# Linear transformation and linear subspaces

Let $T:V\rightarrow V$ bwe a linear transformation. Let $L \subset V$ be a linear subspace such that $L \cap \text{Ker}\,(T)=\{0 \}$.

Prove that the image given by T of any linear independent sequence in L is linear independent sequence.

Actually, I didn't understand the question.

Please help (with understanding the question and solution), thank you!

• I assume your vector space has finite dimension. You are asked what happens, when you have $k$ linear independent vectors $v_1,v_2,...,v_k$, i.e. $\sum\limits{i=1,k}\lambda_iv_i=0$ only if $\lambda_i=0$ for all i, and then take a look at their images under T. There you have to show that their images are linear independent as well.
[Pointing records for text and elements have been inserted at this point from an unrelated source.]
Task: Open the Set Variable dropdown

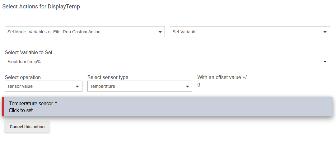Action: pyautogui.click(x=250, y=32)
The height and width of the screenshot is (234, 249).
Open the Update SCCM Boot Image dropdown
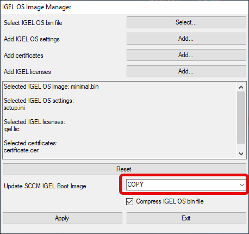point(186,185)
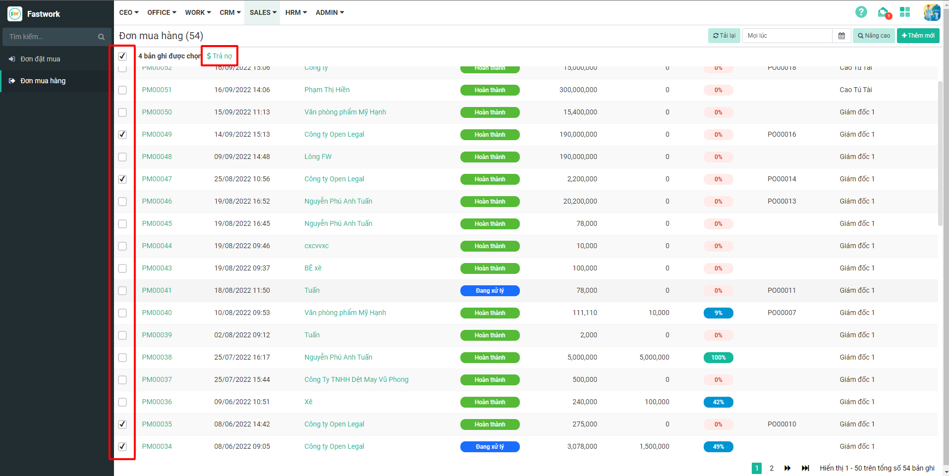Click the Thêm mới button
949x476 pixels.
(918, 36)
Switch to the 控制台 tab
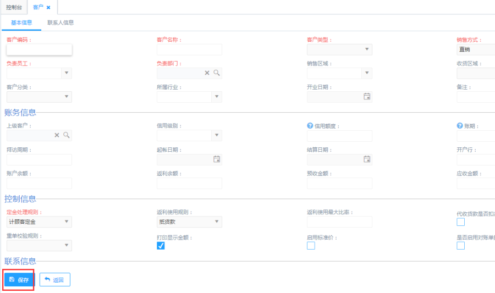This screenshot has height=293, width=495. [x=14, y=7]
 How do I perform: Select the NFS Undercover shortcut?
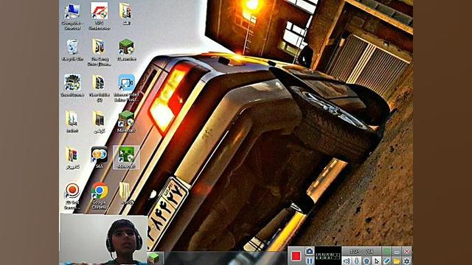tap(99, 16)

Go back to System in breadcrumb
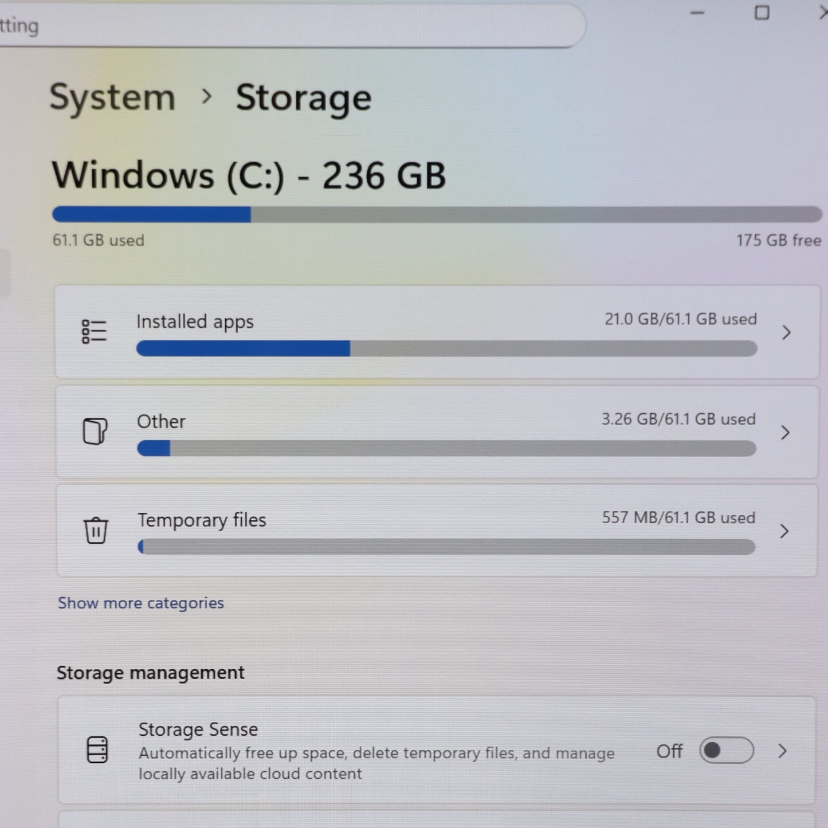pyautogui.click(x=112, y=97)
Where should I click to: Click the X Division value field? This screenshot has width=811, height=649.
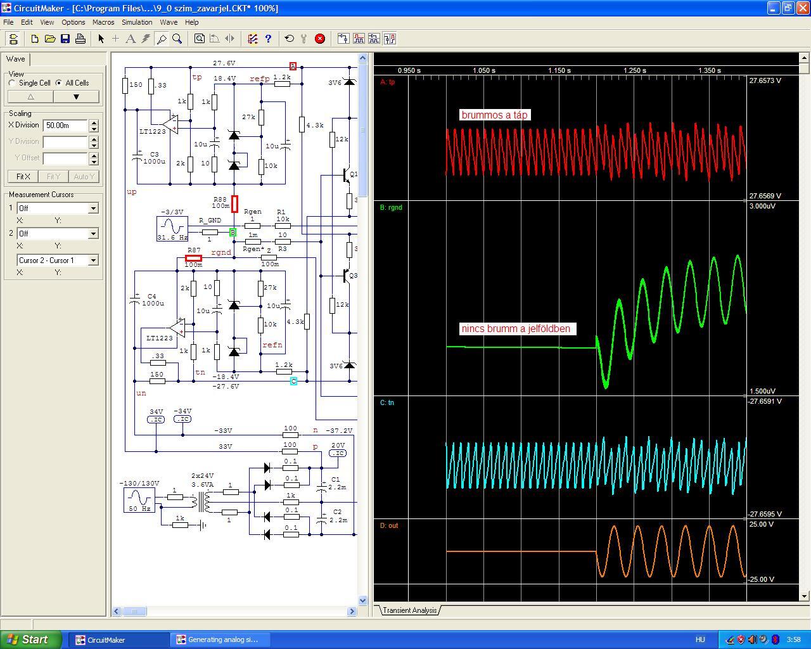[x=65, y=125]
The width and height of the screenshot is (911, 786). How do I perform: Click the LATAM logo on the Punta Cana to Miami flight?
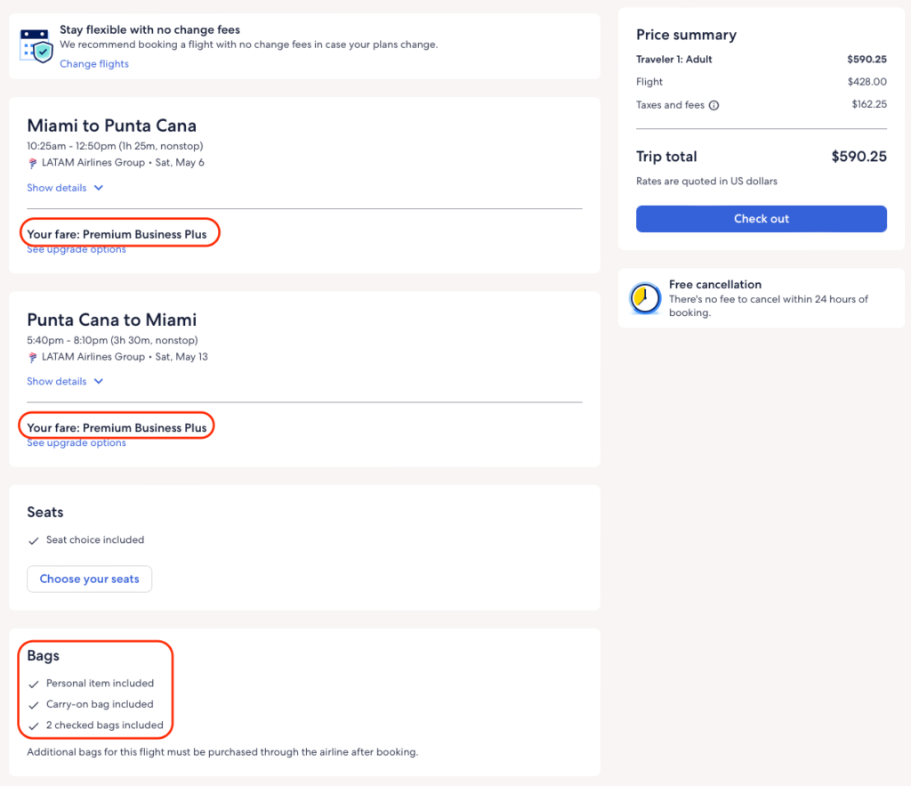tap(33, 358)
Hint: Since $L \cap Ker(T)=\{0\}$, $T$ confined to $L$ is injective. – Maximilian M. Feb 18 '14 at 19:59
• Wait, your math above says $L \cap Ker(T)=\{\theta \}$. With theta do you mean zero or some arbitrary vector called theta?? – Maximilian M. Feb 18 '14 at 20:06

Assume the contrary, i.e., that for $w_1,\ldots,w_k\in L$ which are linearly independent, their images $Tw_1,\ldots,Tw_k$ are linearly dependent, which means that there exist $c_1,\ldots,c_k$, not all zero, such that $$0=c_1Tw_1+\cdots+c_kTw_k=T(c_1w_1+\cdots+c_1w_k).$$ But this implies that $$c_1w_1+\cdots+c_1w_k \in\mathrm{ker}\,T,$$ and as $$c_1w_1+\cdots+c_1w_k \in L,$$ then $$c_1w_1+\cdots+c_1w_k \in L\cap\mathrm{ker}\,T=\{0\},$$ and hence $$c_1w_1+\cdots+c_1w_k=0.$$ But since $w_1,\ldots, w_k$ are linearly independent, then $c_1=\cdots=c_k=0$, which is a contradiction.